But all that changed with the creation of the Commonwealth Cup at Royal Ascot in 2015, a Group 1 sprint restricted to three-year-olds who previously had no option but to take on older rivals if kept to sprinting. Aidan O’Brien won the third running of the Commonwealth Cup with Caravaggio, he too a clear-cut winner of the Phoenix Stakes on his final start at two, having previously won the Coventry Stakes. A speedy son of Scat Daddy (Little Big Bear’s grandsire), had he been racing only years earlier, Caravaggio might well have started his three-year-old campaign in the 2000 Guineas but instead took in the Lacken Stakes, the Irish trial for the Commonwealth Cup, on the way to following up at Royal Ascot.

But there was no programme specifically for three-year-old sprinters when the top-class pair Stravinsky and Mozart became champion sprinters for Ballydoyle around the millennium. O’Brien was therefore being hard on himself when, speaking after Stravinsky won him his first July Cup in 1999, he claimed he’d made ‘an awful mess of it up to now’, adding ‘I was asking him to do something he just wasn’t able to do.’

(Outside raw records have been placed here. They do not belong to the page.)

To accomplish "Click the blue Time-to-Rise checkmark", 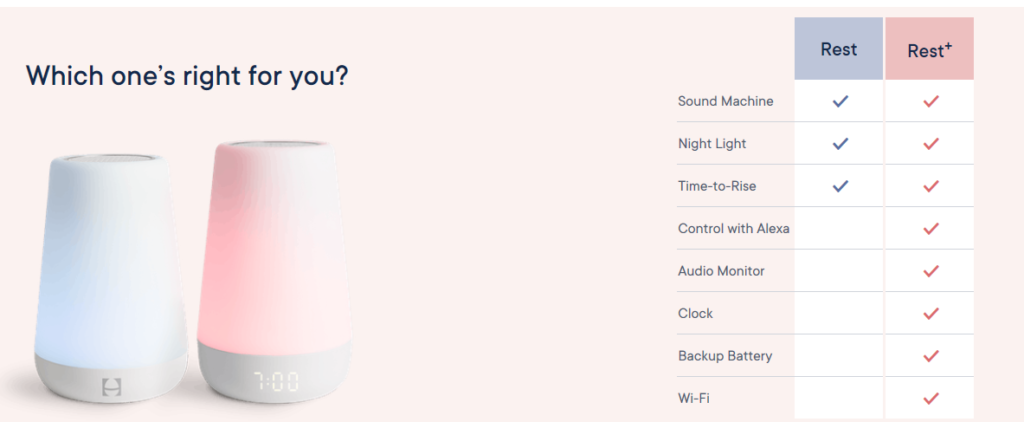I will tap(840, 186).
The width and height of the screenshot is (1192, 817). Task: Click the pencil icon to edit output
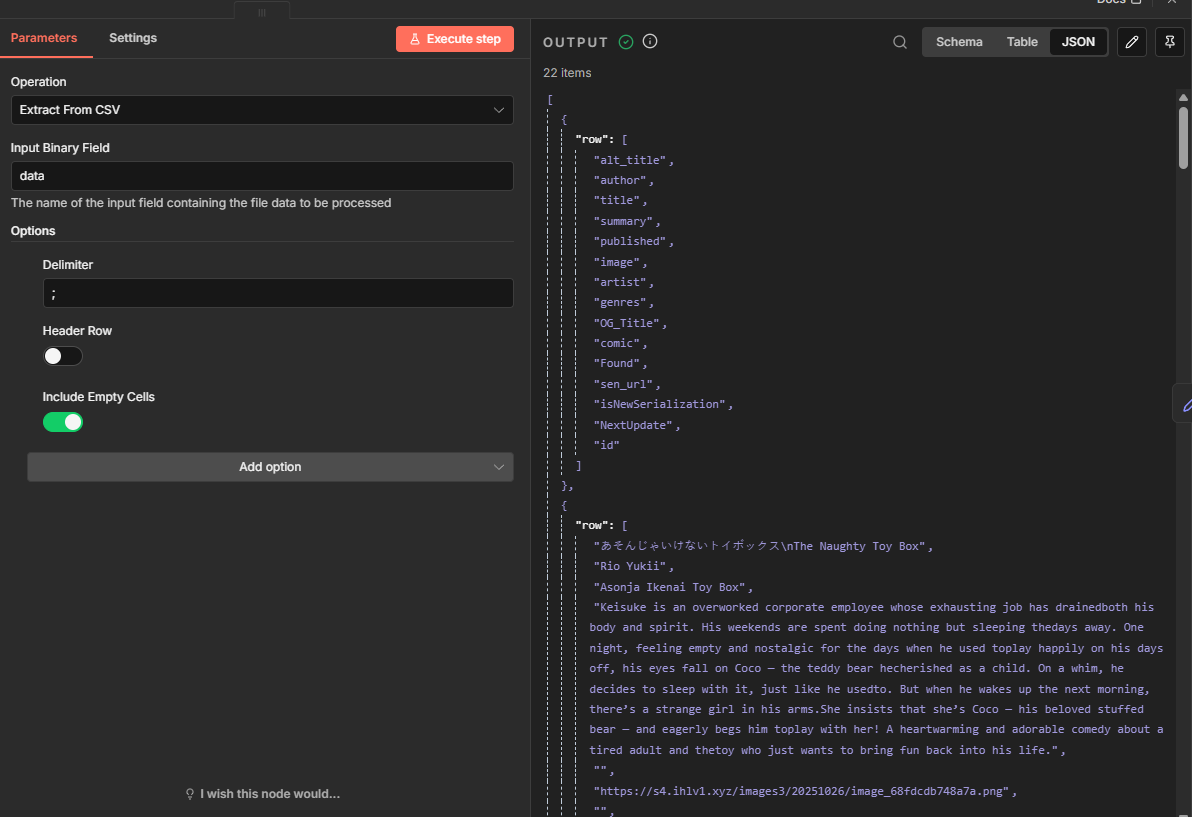(x=1131, y=42)
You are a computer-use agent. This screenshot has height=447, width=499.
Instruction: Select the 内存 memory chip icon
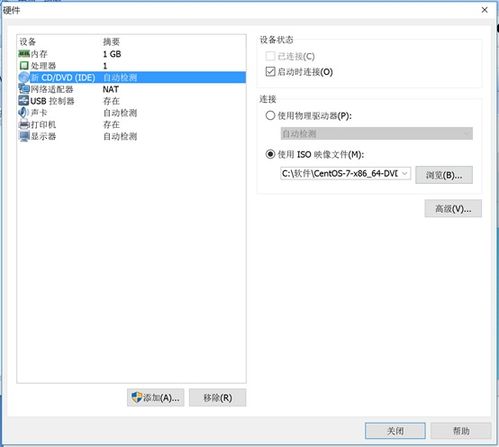[x=24, y=54]
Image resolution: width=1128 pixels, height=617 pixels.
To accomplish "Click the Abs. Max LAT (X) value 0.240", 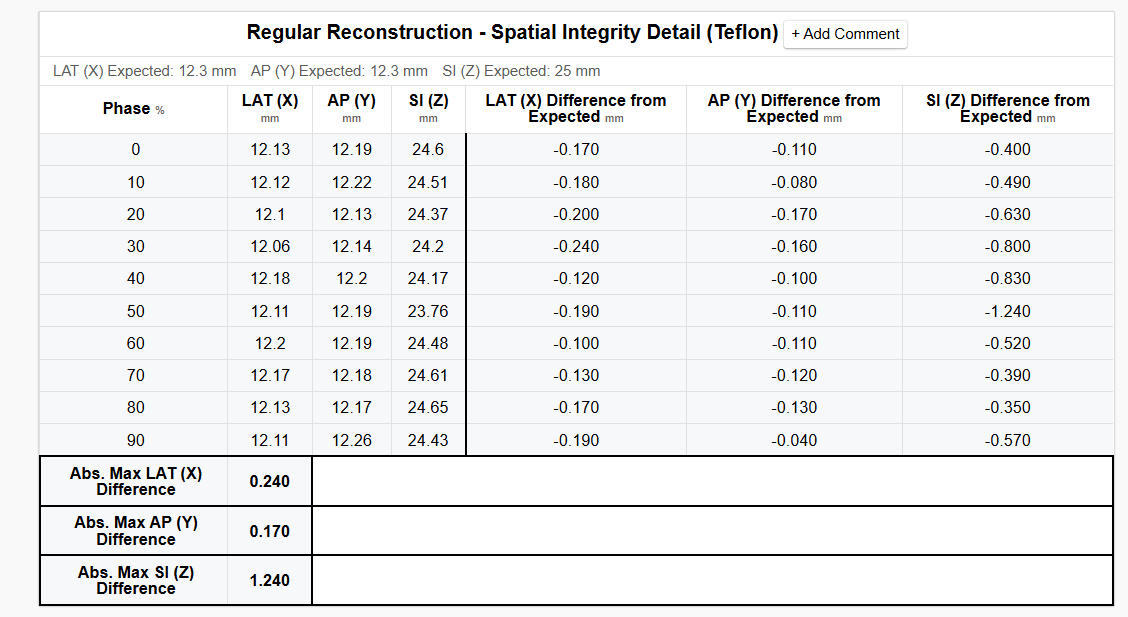I will click(270, 482).
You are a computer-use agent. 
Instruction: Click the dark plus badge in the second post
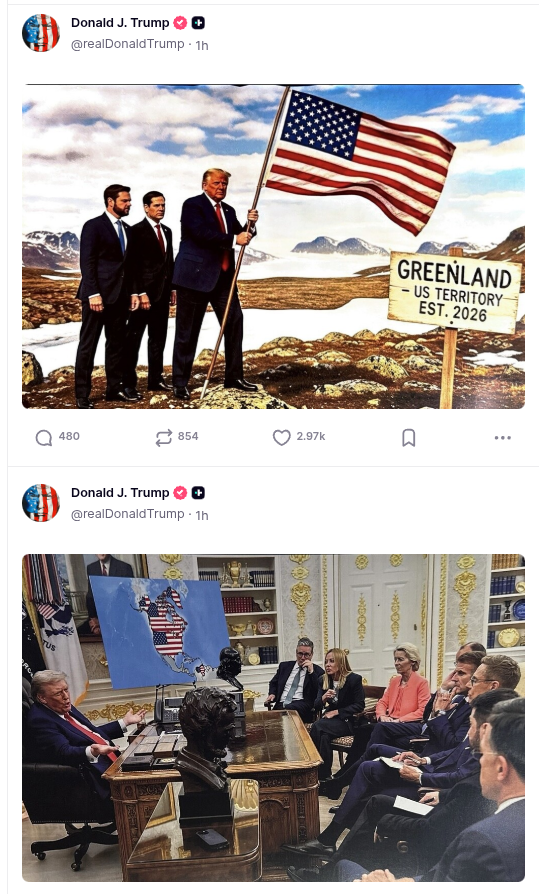pos(198,493)
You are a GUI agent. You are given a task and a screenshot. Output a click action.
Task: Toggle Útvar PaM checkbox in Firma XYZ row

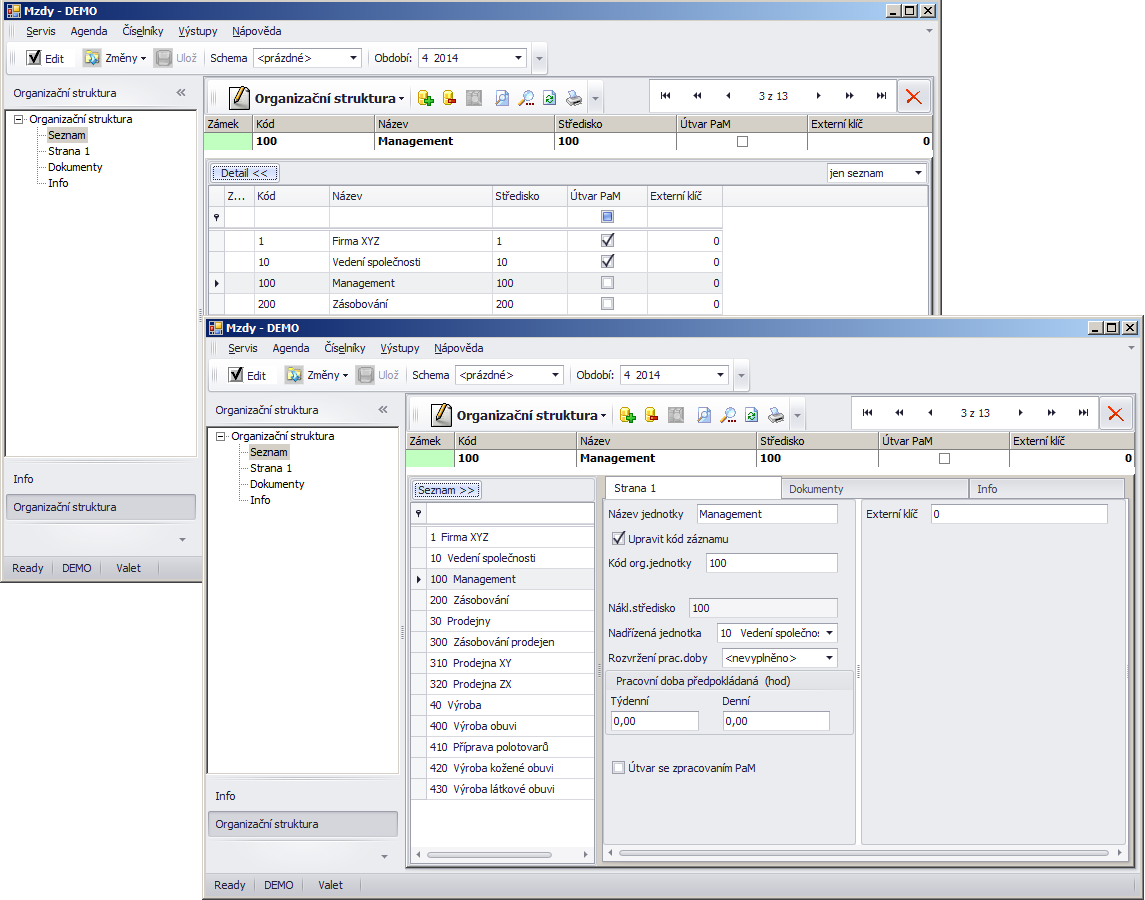pos(607,241)
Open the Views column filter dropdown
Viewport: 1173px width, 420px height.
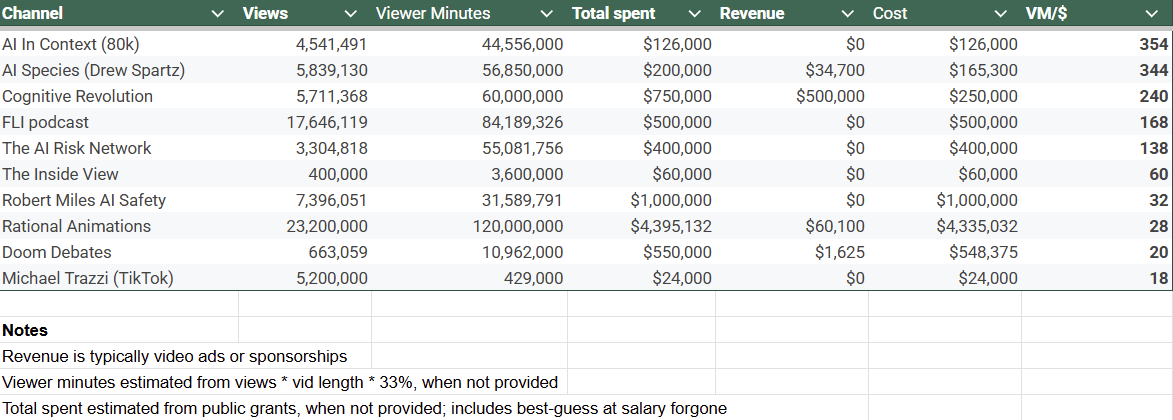pos(350,14)
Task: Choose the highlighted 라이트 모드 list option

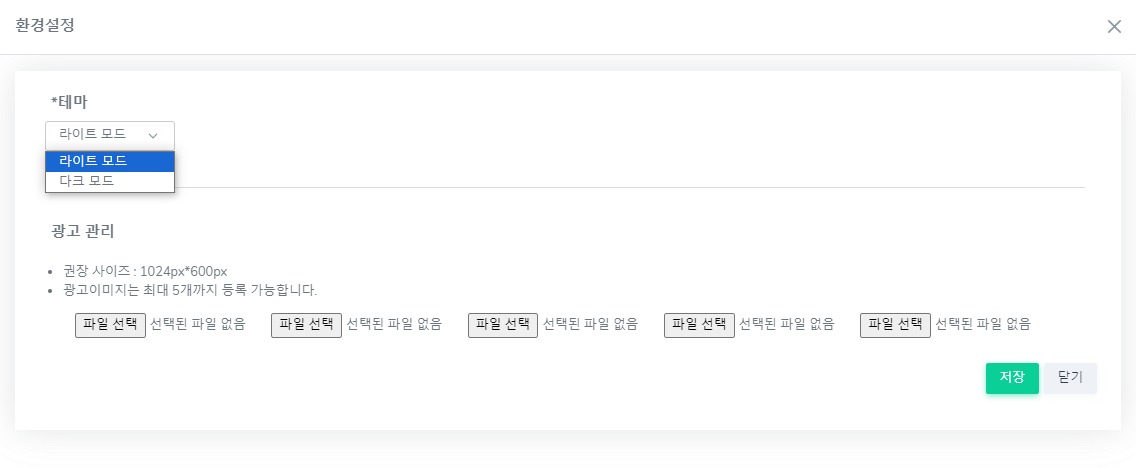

Stravinsky never actually ran over a mile though he was ante-post favourite for the 2000 Guineas in the spring after ending his two-year-old season by finishing third in the Dewhurst. After an odds-on defeat over seven furlongs at the Curragh on his reappearance, Stravinsky ended up missing the 2000 Guineas because of fears about the ground and made his next start, over seven furlongs again, in the Jersey Stakes at Royal Ascot where he finished only fourth.

But, with a visor fitted and dropped in trip, Stravinsky improved dramatically on his next start. ‘The colt didn’t just beat his rivals in the July Cup – he destroyed them, and from the moment he passed the post there was little doubt where the title ‘champion sprinter’ was going.’ said Racehorses. Stravinsky won by four lengths in a record time and underlined just how well sprinting suited him by following up over five furlongs in the Nunthorpe.

Just two years later Mozart completed the same July Cup-Nunthorpe double but only after no fewer than four tries earlier that season over longer trips. His trainer had even spoken of him as a possible Kentucky Derby runner in the spring. Mozart was a son of Danehill who himself finished third in the 2000 Guineas but later excelled as a sprinter, winning the Cork And Orrery Stakes (now the Queen Elizabeth II Jubilee Stakes) at Royal Ascot and the Sprint Cup at Haydock.

Mozart was fourth in the Dewhurst on his final start at two and was beaten at odds on in Ireland in his first two starts at three, firstly over a mile and then over seven furlongs. Back at a mile, he showed lots of speed in the Irish 2000 Guineas but was collared well inside the final furlong by stablemate Black Minnaloushe. Adopting the same tactics, Mozart managed to last home in front back over seven in the Jersey Stakes but only just, having a neck to spare, prompting his trainer to say – probably not for the last time about one of his colts – ‘I’ve never seen a horse with his pace.’ Mozart was given the chance to prove O’Brien right that ‘speed was his thing’ in the July Cup and produced a breathtaking performance to win by nearly as far as Stravinsky did before following up at York despite a slipping saddle.

O’Brien’s more recent pair of three-year-old winners of the July Cup, U S Navy Flag and Ten Sovereigns, also began their seasons as would-be Guineas colts. U S Navy Flag, who had completed the Middle Park Stakes-Dewhurst double at two before finishing well beaten over further on dirt in the Breeders’ Cup Juvenile, was persevered with over a mile to begin with at three. Rather than the 2000 Guineas itself (won that year by stablemate Saxon Warrior), U S Navy Flag contested the French and Irish versions instead, finishing fifth and second respectively, after trailing home last of four on his reappearance in the 2000 Guineas Trial at Leopardstown over seven furlongs on heavy ground.

With Ballydoyle having three other runners to contest the Commonwealth Cup, including favourite Sioux Nation, U S Navy Flag was kept to a mile at Royal Ascot for the St James’s Palace Stakes but gave himself little chance of seeing out the mile and weakened to beat only one home. That speed was duly seen to better effect in the July Cup where he proved better than ever, making all under an aggressive ride.

A year later, Ten Sovereigns became Ballydoyle’s latest July Cup winner. Ten Sovereigns was sent off the 9/4 favourite for the 2000 Guineas after winning all three of his starts over six furlongs at two, notably the Middle Park Stakes. He didn’t run badly to finish fifth behind stablemate Magna Grecia but he was soon back sprinting, going straight to Royal Ascot for the Commonwealth Cup. Sent off at even money, that move didn’t bring immediate success as he finished only fourth behind Advertise, another colt who had contested the 2000 Guineas, but Ten Sovereigns was well backed to make amends in the July Cup and ran out an authoritative winner with Advertise back in second.

Like Ten Sovereigns, Little Big Bear is a son of No Nay Never, but they may have more than that in common if Little Big Bear can put his Guineas flop behind him on Saturday on the way to winning a Group 1 sprint in the next month or two.